Multiple top Obama administration officials have been using secret alternate email addresses to conduct government business, the Associated Press reported Tuesday. Conservatives were already outraged by former Environmental Protection Agency head Lisa Jackson's previously revealed use of an alias, Richard Windsor, to send emails, so this latest news has the potential to create a firestorm on the right.
The Obama administration claims there's nothing to see here, and that officials were using the alternate addresses so they could do their jobs without having to wade through a deluge of spam. The alternate email addresses uncovered by the AP have all been governmental—the alternate email for Kathleen Sebelius, the secretary of Health and Human Services, was KGS2@hhs.gov, not firstname.lastname@example.org, to cite one example. Several government agencies told the AP that the alternate email addresses "are always searched in response to official requests and the records are provided as necessary." Although the addresses themselves may be secret, the emails that are sent to and from those addresses are subject to normal government recordkeeping and public disclosure rules—at least according to the Obama administration.
The AP, however, notes that it "could not independently verify" that the Obama administration did in fact search officials' unlisted email accounts in response to public records requests. In fact, the news agency found only one example of an email from an official's unlisted account being disclosed in response to such a request.
Figuring out whether or not these emails are being properly archived and searched is crucial. During the presidency of George W. Bush, a scandal erupted over Bush aides' use of private, non-governmental email accounts to conduct government business. All emails from federal employees conducting government business are usually subject to public records laws, regardless of what addresses are used to send them. But the Bush-era accounts were, unlike the Obama administration accounts, non-governmental—some, for example, were operated by the Republican National Committee. That means those emails were less likely to be archived and maintained for posterity than emails sent or received by governmental addresses.

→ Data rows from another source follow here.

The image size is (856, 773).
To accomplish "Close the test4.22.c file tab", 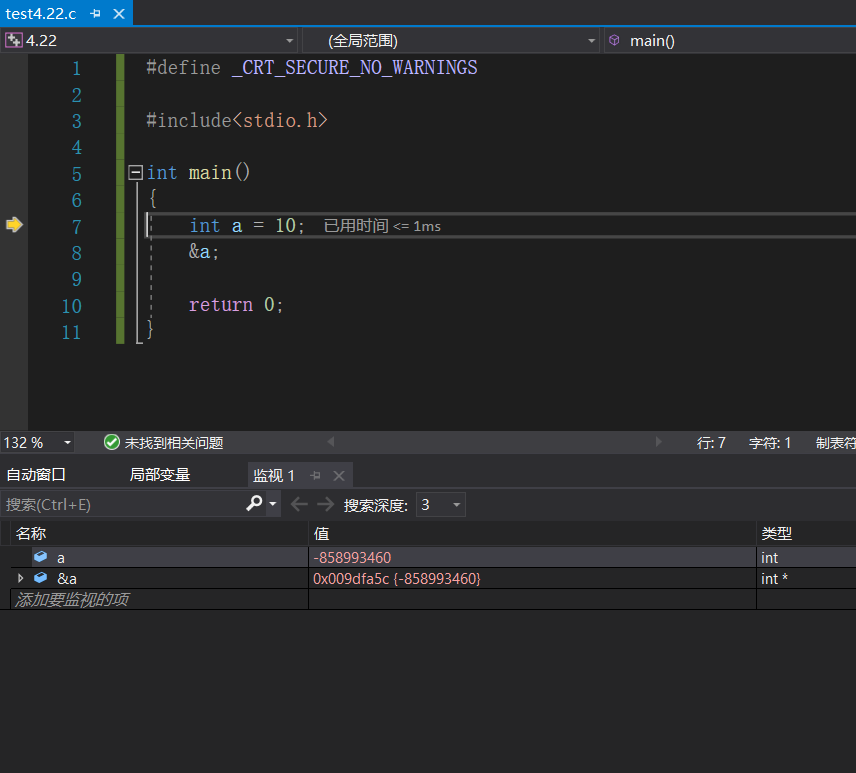I will (x=117, y=14).
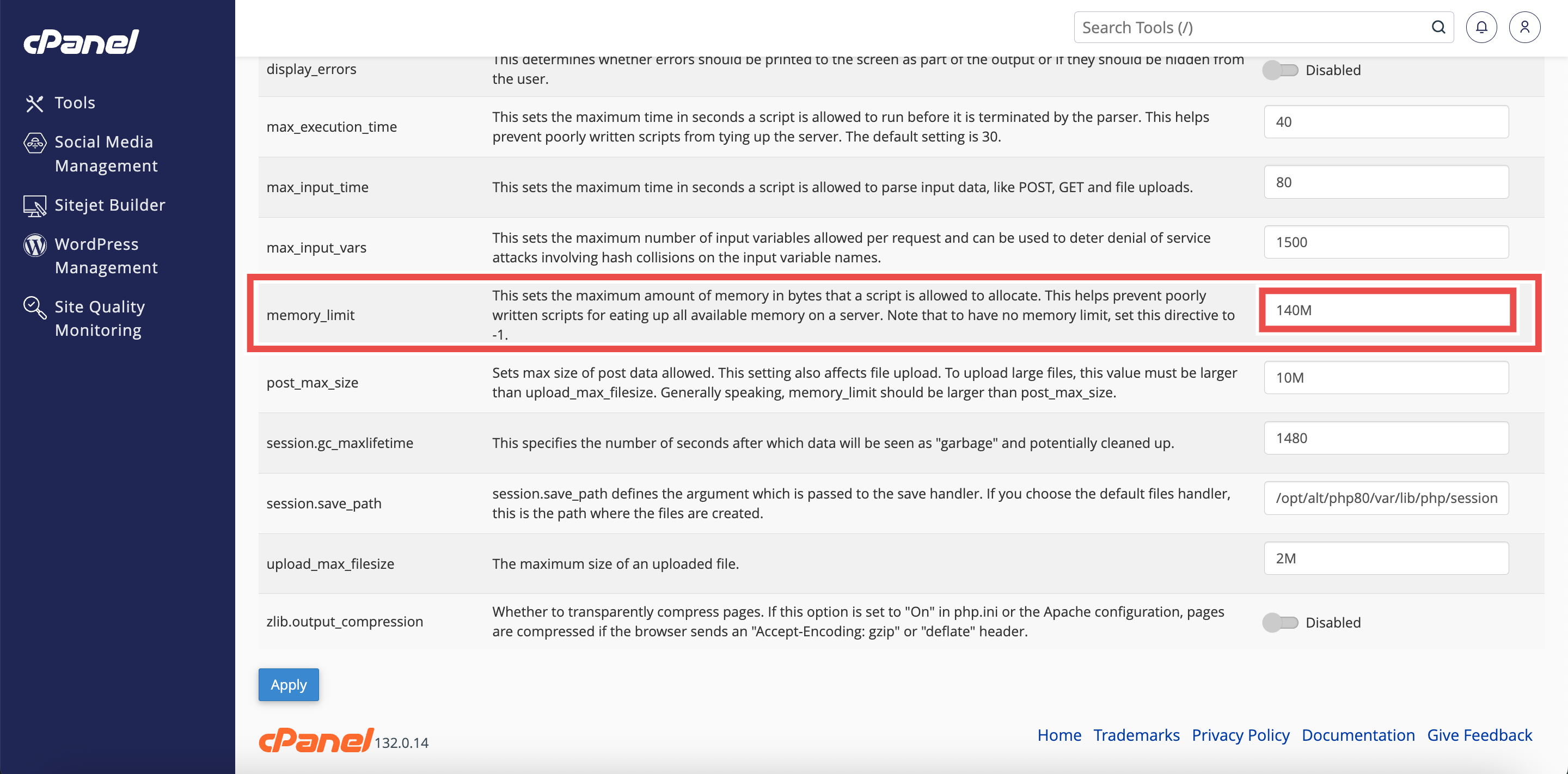
Task: Open the Documentation footer link
Action: pyautogui.click(x=1358, y=735)
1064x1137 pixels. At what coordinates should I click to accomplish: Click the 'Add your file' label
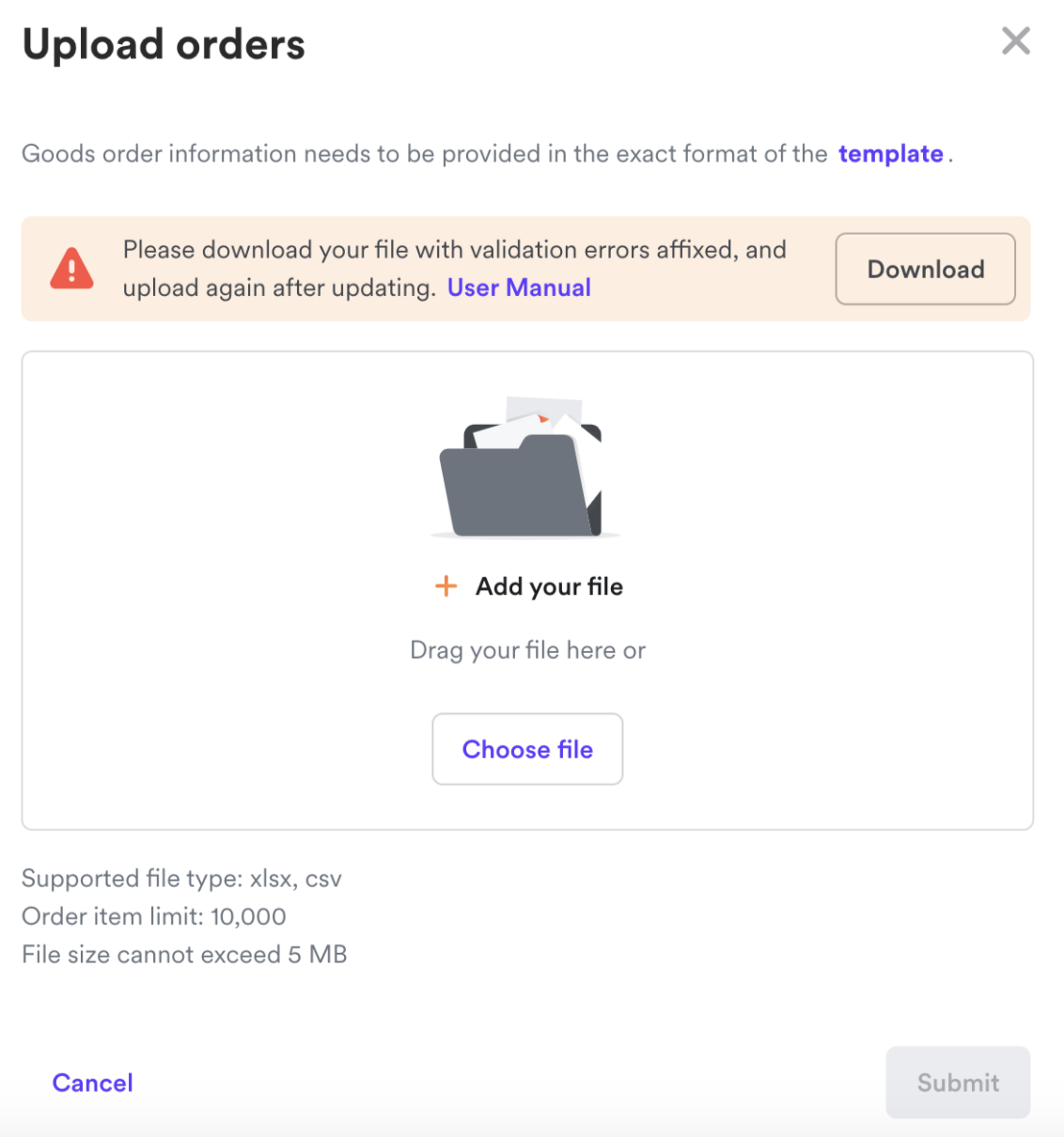coord(549,586)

If Obama administration officials' secret-address emails are being archived under federal records laws and being properly searched in response to public records requests, they're likely above board. (The administration claims that using alternate email addresses was common under past presidents, too.) If that's the case, the secret email addresses are no more than a modern day equivalent of an unlisted phone number. But if these private emails aren't being properly archived and searched, it may—and should—be a real scandal.